Tumi Holdings Inc. has reason to celebrate: Today marks the expected closing of its acquisition by Samsonite International S.A., as well as a new collaborative campaign with Heineken aimed at introducing the lifestyle brand to a new audience.

The collaboration with the international brewer, part of the #Heineken100 initiative, represents the first time in the program’s seventh year that it will feature just one exclusive brand partner. The program provides co-branded products to 100 of the world’s influential men. Past partners include designer brand Public School; leather goods brand Parabellum; high-end eyewear label Garrett Leight California Optical; fashion designer Mark McNairy; street gear retailer Kith, and men’s boutique store Union Los Angeles.

Quinn Kilbury, senior director for Heineken marketing, described Tumi as “one of the most globally known and well-traveled companies in the accessories space.” Of the collaboration, Kilbury said, “They bring the same approach to quality and craftsmanship that we put in our beer, and we’re excited to partner with them to help people open their world with this line of exclusives.”

Coltrane Curtis, founder of creative marketing agency Team Epiphany, said the program typically works with “smaller, niche, cool-guy brands. A natural evolution of the program was to eventually work with a bigger brand that has the same cultural dexterity and gravitas. We have that with Tumi, and they’ve made the best product to date.”

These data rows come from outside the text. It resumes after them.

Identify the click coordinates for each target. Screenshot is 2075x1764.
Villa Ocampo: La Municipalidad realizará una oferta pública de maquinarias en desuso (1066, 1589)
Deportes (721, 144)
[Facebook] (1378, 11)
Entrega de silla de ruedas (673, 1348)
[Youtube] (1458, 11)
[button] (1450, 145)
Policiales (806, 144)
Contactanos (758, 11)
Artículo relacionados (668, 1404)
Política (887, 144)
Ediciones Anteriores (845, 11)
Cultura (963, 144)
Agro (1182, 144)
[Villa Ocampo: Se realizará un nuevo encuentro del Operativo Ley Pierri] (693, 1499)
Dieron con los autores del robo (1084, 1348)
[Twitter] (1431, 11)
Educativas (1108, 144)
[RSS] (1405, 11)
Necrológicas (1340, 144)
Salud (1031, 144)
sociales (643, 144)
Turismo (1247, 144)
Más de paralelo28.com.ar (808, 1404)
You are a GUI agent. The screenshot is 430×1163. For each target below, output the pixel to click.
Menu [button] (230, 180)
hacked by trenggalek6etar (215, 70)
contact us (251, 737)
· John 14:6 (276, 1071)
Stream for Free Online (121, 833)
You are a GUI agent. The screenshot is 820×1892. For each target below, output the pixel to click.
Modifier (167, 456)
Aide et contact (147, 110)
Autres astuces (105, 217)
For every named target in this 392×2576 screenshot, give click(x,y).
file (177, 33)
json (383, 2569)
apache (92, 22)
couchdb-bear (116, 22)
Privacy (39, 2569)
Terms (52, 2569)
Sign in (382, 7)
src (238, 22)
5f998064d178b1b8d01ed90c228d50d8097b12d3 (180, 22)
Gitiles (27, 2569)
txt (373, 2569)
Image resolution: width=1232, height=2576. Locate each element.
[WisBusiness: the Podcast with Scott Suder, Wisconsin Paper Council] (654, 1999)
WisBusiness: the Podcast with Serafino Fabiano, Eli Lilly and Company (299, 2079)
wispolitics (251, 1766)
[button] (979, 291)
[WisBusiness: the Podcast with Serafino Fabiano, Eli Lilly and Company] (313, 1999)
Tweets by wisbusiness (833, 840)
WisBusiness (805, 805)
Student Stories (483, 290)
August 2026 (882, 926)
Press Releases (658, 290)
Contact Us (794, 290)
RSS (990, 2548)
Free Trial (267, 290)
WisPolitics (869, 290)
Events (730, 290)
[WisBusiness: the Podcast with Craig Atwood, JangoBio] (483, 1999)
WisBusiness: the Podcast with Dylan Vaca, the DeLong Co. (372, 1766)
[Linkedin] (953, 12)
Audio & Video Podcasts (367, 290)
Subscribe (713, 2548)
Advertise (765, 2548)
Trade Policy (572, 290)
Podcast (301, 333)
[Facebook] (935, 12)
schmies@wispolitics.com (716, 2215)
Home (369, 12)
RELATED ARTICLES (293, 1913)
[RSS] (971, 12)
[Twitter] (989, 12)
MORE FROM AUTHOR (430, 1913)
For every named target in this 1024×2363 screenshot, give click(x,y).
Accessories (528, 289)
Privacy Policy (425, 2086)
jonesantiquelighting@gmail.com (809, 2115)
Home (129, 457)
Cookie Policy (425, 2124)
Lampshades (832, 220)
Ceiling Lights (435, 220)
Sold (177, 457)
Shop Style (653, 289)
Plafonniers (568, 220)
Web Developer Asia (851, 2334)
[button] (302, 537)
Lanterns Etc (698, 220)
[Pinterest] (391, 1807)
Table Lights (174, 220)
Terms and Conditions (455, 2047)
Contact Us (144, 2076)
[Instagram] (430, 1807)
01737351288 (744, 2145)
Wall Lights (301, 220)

Because Heineken this time is working with just one vendor, it has allowed Tumi to bring out a “collection” instead of “piecemeal products for [inclusion in] a capsule” grouping, Curtis said. The collection includes the tote that is rolled out today, a backpack, a luggage roller that has a handle allowing the tote to slip onto, and a special Tumi PAX jacket that converts into a neck pillow. The items will feature a green stripe to represent Heineken.

Curtis also said Tumi’s aesthetic fits with the goals of the program. “People really throw the term luxury around. We look at luxury as a utility. It’s easy to make a product, but super difficult to make it functional and useable. Our goal is to make things the Heineken recipients use everyday, both effortlessly and efficiently. This is a guy who has everything. He doesn’t need a surplus of anything, but he does need something [that allows him] to travel more efficiently and [more] easily,” Curtis said.

Curtis said he monitors the influencers to see how they tout the brand through everyday use, whether at events or via social media. Curtis is also adamant about not using a pay-to-play influencer model, preferring instead to rely on having standout products that influencers will really use.

As the campaign brand for the next six months, Tumi is the third-party beneficiary of the ongoing dialogue between Heineken and its influencers, and that suits the brand just fine.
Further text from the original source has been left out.